::: EXTRACTED INFORMATION :::

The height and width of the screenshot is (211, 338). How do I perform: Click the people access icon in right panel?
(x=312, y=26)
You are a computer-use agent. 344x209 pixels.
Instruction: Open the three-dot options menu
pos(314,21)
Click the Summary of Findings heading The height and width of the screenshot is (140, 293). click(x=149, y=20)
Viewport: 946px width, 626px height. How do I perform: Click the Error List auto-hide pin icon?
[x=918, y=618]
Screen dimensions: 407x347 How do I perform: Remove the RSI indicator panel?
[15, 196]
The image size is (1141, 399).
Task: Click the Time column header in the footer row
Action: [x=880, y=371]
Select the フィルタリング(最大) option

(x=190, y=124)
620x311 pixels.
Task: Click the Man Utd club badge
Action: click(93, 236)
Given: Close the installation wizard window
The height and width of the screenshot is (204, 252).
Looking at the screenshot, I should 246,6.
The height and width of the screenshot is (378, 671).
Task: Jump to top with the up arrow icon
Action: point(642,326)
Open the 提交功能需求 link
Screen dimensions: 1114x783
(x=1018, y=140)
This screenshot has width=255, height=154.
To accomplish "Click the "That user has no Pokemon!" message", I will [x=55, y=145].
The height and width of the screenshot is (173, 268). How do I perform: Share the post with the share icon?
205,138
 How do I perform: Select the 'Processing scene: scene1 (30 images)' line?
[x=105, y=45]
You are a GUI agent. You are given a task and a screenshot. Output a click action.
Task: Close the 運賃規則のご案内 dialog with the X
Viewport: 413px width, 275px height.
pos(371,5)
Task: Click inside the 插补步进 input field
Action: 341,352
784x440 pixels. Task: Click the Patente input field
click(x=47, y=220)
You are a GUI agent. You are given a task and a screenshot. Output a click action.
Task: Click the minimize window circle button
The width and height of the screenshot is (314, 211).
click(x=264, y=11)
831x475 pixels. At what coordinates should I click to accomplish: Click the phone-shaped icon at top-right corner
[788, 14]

:::

• _WORK INSTRUCTIONS_:
Scan the data above, find each line with "Close", and copy it.

• _ANSWER BELOW_:
Given: Close the installation wizard window
Task: Close the 運賃規則のご案内 dialog with the X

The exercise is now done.